The most popular way to target swords is to search along the slopes and walls of the Bass Canyons. High-powered sounders are used to locate patches of deep bait or even to spot swordfish themselves. Heavy game fishing tackle is used in combination with big baits, usually whole squid, on specialist rigs featuring lights and even larger weights to drop down several hundred metres into a zone where there is almost no light. Skippers manoeuvre the boat to keep line as vertical as possible while the baits slowly drift along. Then begins the waiting game, with bites so deep they are barely perceptible initially. Crews will often perform multiple drifts a day with an extended time winding up and dropping down baits between each drift. When a swordfish is hooked, a gruelling fight inevitably ensues, and many are lost mid-fight due to pulled hooks.

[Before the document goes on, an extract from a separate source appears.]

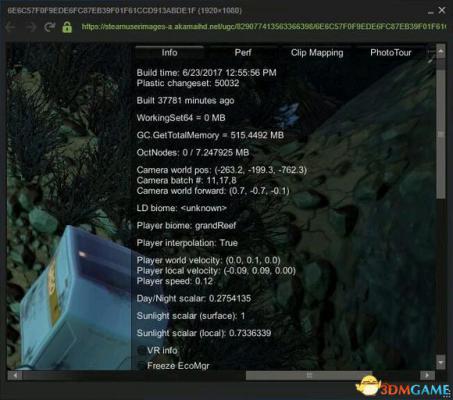Click the reload page icon
This screenshot has height=400, width=453.
pyautogui.click(x=49, y=27)

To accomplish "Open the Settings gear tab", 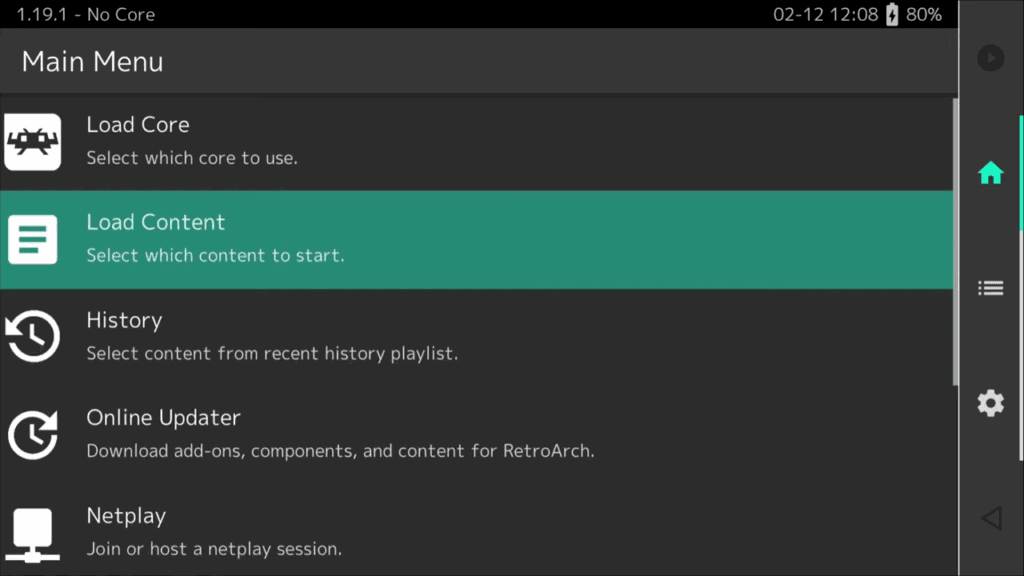I will 990,403.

In addition to the need for a lengthy offshore voyage, favourable weather and a gentle drift speed are also crucial factors for a successful sword fishing expedition. Venturing so far out to sea, even in good conditions and a dependable vessel, necessitates the several boats traveling together and keeping a watchful eye on one another. The vast expanse of water around the Bass Canyons and Continental Shelf are rich deep-sea territory for other species such as blue eye trevalla, gemfish and pink ling. In addition, the by-catch from swordfish often includes colossal oceanic thresher sharks and, on a few rare occasions, barrel bluefin tuna.